Questi eventi tragici, conseguenti alle migrazioni, non sono una particolarità del nostro tempo. Purtroppo la storia dell’Occidente è caratterizzata da flussi migratori di intere popolazioni, che si muovevano da una regione ad un’altra, anche molto lontana, non solo a causa delle guerre e delle distruzioni che ne seguivano, ma anche per calamità naturali, pestilenze e carestie.
Non tutte le guerre, non tutte le migrazioni hanno per noi lo stesso peso, cioè sono da noi valutate per la loro gravità intrinseca e non per altri motivi di simpatia o di partigianeria.

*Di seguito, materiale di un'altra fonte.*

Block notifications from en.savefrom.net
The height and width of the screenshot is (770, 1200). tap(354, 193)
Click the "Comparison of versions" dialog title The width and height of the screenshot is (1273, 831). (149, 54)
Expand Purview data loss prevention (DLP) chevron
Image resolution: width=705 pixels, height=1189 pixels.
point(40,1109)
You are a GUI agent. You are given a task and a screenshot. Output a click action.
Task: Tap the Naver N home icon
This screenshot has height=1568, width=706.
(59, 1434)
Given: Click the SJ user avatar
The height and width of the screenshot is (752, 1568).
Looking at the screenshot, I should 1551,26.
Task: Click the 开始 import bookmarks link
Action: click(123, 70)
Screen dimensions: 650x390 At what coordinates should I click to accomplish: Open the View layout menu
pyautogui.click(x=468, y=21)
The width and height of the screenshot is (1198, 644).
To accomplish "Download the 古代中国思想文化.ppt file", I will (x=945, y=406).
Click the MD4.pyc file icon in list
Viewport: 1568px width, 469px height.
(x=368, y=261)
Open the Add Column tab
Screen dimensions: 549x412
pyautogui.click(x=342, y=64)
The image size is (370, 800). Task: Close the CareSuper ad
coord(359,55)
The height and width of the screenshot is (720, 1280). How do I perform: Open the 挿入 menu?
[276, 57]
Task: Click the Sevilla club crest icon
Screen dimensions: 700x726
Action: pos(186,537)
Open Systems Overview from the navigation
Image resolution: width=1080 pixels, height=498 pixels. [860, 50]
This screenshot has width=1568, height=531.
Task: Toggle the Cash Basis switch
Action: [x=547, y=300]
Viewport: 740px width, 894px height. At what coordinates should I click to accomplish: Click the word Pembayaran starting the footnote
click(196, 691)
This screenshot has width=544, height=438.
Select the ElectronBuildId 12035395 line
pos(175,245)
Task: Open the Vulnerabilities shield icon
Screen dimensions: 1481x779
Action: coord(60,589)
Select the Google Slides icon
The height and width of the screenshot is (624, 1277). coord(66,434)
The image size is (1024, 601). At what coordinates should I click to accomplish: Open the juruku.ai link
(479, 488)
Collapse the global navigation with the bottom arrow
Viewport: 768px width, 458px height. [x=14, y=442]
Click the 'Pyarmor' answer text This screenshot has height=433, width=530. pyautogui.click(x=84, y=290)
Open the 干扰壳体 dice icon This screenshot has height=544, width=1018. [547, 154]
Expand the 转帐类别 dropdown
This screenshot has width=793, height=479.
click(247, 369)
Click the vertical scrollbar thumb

Lo storico greco Erodoto, nato intorno al 484 a. C. e morto intorno al 425 a. C., nelle sue Storie, parola che in greco significa “investigazione” ” ricerca”, attribuisce ai Medi e ai Persiani un singolare criterio di valutazione dei popoli basato sulla distanza. Nel lib. I, 134, Erodoto scrive: “Subito dopo loro stessi i Persiani stimano i loro vicini, poi i vicini di questi e così via gradatamente; all’ultimo posto mettono i più lontani, perché per loro i più vicini sono sempre i migliori, e i più lontani i peggiori”.
Un criterio che non sembra tramontato, e che si intromette anche nei nostri comportamenti verso le guerre che stanno sconvolgendo il nostro mondo. Non si calcola l’importanza loro dalla vicinanza geografica a noi, ma dalle affinità politiche con noi. Perciò sono buoni, cioè da difendere a spada tratta, quelli che riteniamo portatori di motivazioni che collimano con le nostre idee; sono cattivi quelli che professano un credo politico diverso dal nostro. Un atteggiamento manicheo, derivante da una visione dualistica e intransigente della realtà degli eventi.